Northrop to provide wireless public safety net for NYC

New York City has awarded Northrop Grumman a $500 million contract to develop a broadband wireless network, which the city characterized as the “most aggressive commitment by any municipality to provide a next-generation public safety network.”

The New York Citywide Mobile Wireless Network (CMWN) will provide the New York Police Department, Fire Department, Transportation Department, Office of Emergency Management and other agencies with a high-speed network capable of handling a variety of broadband data including federal and state anti-crime and anti-terrorism, fingerprint, mug shot and city map databases, and full-motion streaming video, the city said.

Mayor Michael Bloomberg said the new network will help fill in the communications gaps that occurred as emergency workers grappled five years ago with the terrorist attacks against the World Trade Center. “One of the most important lessons learned from the Sept. 11 attacks was that our emergency responders need better access to information and clearer lines of communication in the field,” Bloomberg said.

CMWN will ensure that public safety workers will have the tools they need to fight crime and help in emergencies, Bloomberg said. It will also improve efficiency and productivity in nonemergency situations by streamlining communications and improving service, he added.

The city said it expects Northrop Grumman will turn the network on in Lower Manhattan by January 2007, with citywide deployment planned by spring 2008. The city has an option to extend the contract for 10 years.

The company said it selected IPWireless to provide its Universal Mobile Telecommunications System equipment used by commercial cellular carriers for CMWN. The gear can provide mobile users with broadband data service at speeds up to 16M per second, according to a fact sheet on the company’s Web site.

Lori Horton, director of strategic wireless initiatives at Northrop Grumman, said CMWN will provide users with data rates of 2M per second in a vehicle moving 60 miles per hour. The company demonstrated in a test earlier this year in Lower Manhattan that it can provide such data rates to vehicles moving at 120 mph, she added.

A unique feature of the network will address concerns raised by top commanders’ inability to communicate in the aftermath of the terrorist attacks, Horton said. It will give priority to incident scene commanders so they get the bandwidth they need when they need it, she said.

The city said the high data rates provided by CMWN will allow the NYPD and FDNY to deploy new applications to workers in the field. The network will enable police officers to access real-time photo, warrant and license plate databases.
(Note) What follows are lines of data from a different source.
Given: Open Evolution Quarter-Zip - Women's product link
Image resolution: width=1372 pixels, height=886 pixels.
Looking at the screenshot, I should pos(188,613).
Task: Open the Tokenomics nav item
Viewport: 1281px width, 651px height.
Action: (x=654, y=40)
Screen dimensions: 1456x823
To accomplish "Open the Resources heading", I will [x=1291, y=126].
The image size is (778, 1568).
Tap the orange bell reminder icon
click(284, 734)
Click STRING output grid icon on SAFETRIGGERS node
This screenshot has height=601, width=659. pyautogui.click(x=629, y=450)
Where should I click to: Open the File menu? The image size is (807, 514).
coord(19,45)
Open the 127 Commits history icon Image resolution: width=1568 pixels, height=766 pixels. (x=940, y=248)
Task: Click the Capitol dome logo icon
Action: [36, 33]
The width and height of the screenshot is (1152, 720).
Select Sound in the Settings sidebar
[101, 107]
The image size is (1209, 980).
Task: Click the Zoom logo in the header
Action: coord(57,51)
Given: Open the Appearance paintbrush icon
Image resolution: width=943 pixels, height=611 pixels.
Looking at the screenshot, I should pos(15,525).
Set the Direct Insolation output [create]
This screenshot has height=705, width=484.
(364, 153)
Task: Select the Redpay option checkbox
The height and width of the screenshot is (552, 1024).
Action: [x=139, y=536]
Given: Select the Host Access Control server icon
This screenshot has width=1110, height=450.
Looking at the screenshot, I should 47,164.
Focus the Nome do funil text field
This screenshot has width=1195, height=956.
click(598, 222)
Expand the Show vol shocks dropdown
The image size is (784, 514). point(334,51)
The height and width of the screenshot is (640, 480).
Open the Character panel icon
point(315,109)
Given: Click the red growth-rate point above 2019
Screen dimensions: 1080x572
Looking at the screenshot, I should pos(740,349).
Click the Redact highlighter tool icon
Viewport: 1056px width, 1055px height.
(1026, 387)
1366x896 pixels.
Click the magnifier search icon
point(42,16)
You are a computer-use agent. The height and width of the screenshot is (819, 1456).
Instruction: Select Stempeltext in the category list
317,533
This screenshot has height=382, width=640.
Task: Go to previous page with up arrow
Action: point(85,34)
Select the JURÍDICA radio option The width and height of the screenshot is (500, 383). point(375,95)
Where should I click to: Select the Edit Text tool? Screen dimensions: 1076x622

The network will enable FDNY to establish reliable wireless connectivity between the Fire Operations Center and responders in the field to transmit on-scene data and video, the city said. New York will work to provide network access to state and federal public safety agencies.

The city said it plans to use CMWN support a number of nonemergency applications that will provide a significant improvement over existing technology for city workers in the field. For example, it will include remote water meter reading technology for the Environmental Protection Department, which will reduce costs associated with conventional methods of meter reading.

The city said its DOT will use the network to expand its ability to remotely monitor and program traffic signal controls daily and during emergencies.

When New York released the CMWN bid request in 2004, it attracted interest from bidders including EDS, IBM, Lucent and Lockheed Martin.